> [Required work]:
a. In the fishing forum thread, rewrite the paragraph that begins "Speaking of that cold" as a short bulleted list that keeps its main facts.
b. Please reproduce word for word the passage of the fishing forum thread from "Not a single" up to and including "on that trip.".

> [Document passage]:
================================

Sleeping bag? You're spoiled. I forgot my dang blankets!


----------



## Karl Wolf (Apr 26, 2020)

Speaking of that cold, I was COLD last night going to sleep and even colder waking up. Went straight to that truck,started it and drove to McDonald's for a hot coffee. Got a chance to look at my face in the mirror. Wow... don't forget the sunscreen also in September, lol.

About to pack up and then fish a few more hours before I leave.

Lake looks beautiful with the steam and sunrise.


----------



## Macky (Mar 1, 2013)

Karl Wolf said:


> Finally got out today. Trolled around 12-18' deep for musky. Marked a ton of eyes/catfish holding that depth.
> Buddy with me got a 30" musky trolling.
> 
> Casted some bucktails in 10'.
> ...


Still looking for my first ski, I'm out that way most weekends but have only fished for Musky 2X from rental boats so hoping to put more effort in once I get my own boat.


----------



## Karl Wolf (Apr 26, 2020)

Currently went back to my personal favorite plug. It better get me one. Had a few of these and probably caught more musky on these than anything else.


----------



## johnboy111711 (Apr 7, 2004)

you need to fish the main lake side of the island and the tip of the point. should drop from 6ft to about 12. nice rocks there and usually a ski or two


----------



## Karl Wolf (Apr 26, 2020)

Beautiful day and I most deffo need to remember the lotion for the rest of my camping.
Struggling out here for that Pymatuning musky. Been putting in the work, looking forward to getting one in the net.


----------



## johnboy111711 (Apr 7, 2004)

edited:


----------



## Karl Wolf (Apr 26, 2020)

Pymatuning musky beat me.

Not a single one in the net.

Been a wonderful time out here and now off to get some alone vera. Need to heal a few days before I head down to salt fork. I think ima go half eyes,,half musky on that trip.


----------



## E Leigh (Jul 11, 2013)

This has been a fun read. Wish you had gotten one (or more) but really appreciate your taking us along for the ride. 


Sent from my iPhone using Tapatalk


----------



## Karl Wolf (Apr 26, 2020)

E Leigh said:


> This has been a fun read. Wish you had gotten one (or more) but really appreciate your taking us along for the ride.

================================

> [Collected data]:

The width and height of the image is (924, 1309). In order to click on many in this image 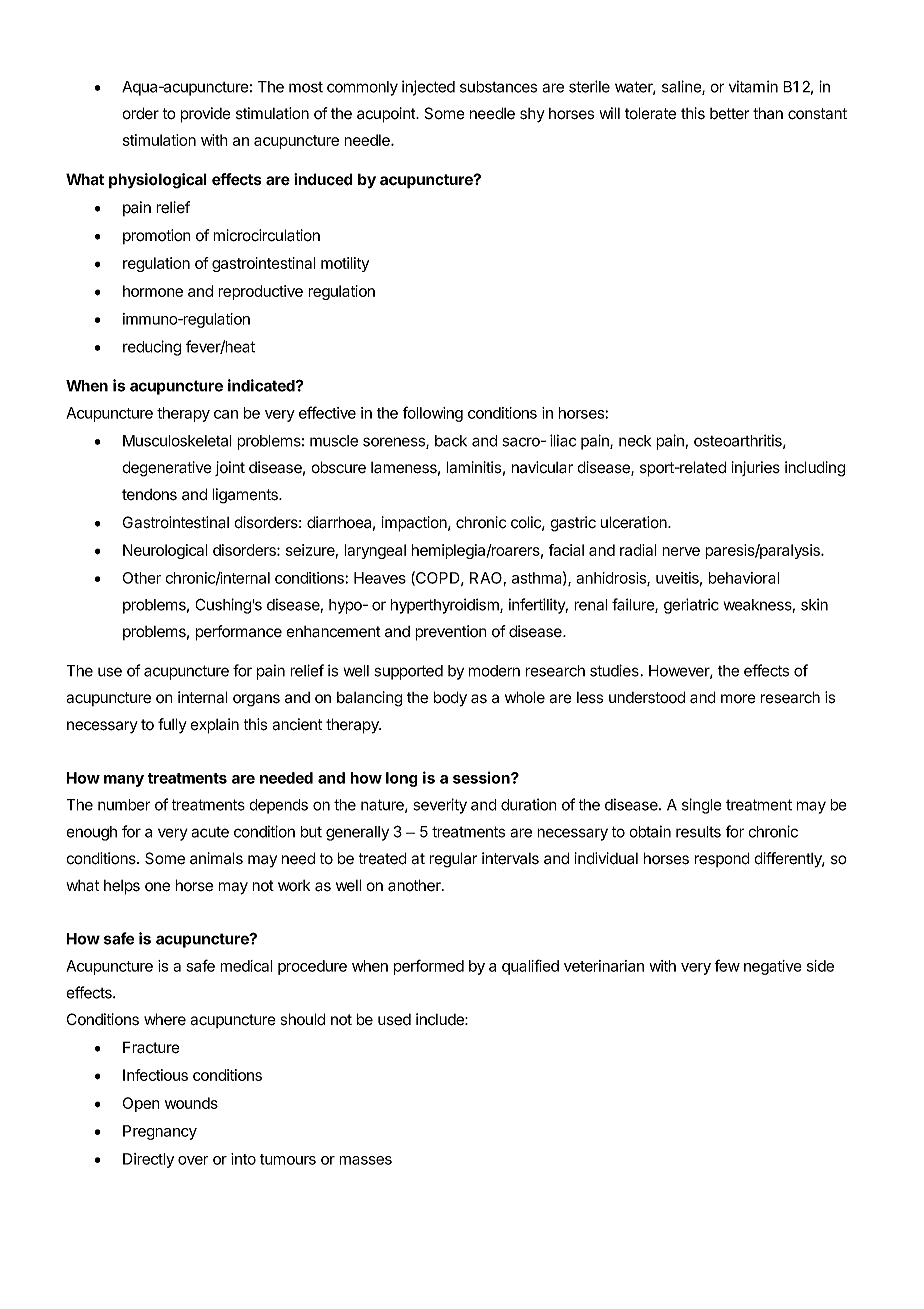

================================

> [Task responses]:
a.
- Cold going to sleep and even colder on waking.
- Started the truck right away and drove to McDonald's for a hot coffee.
- A look in the mirror gave a reminder not to forget sunscreen, even in September.

b.
Not a single one in the net.

Been a wonderful time out here and now off to get some alone vera. Need to heal a few days before I head down to salt fork. I think ima go half eyes,,half musky on that trip.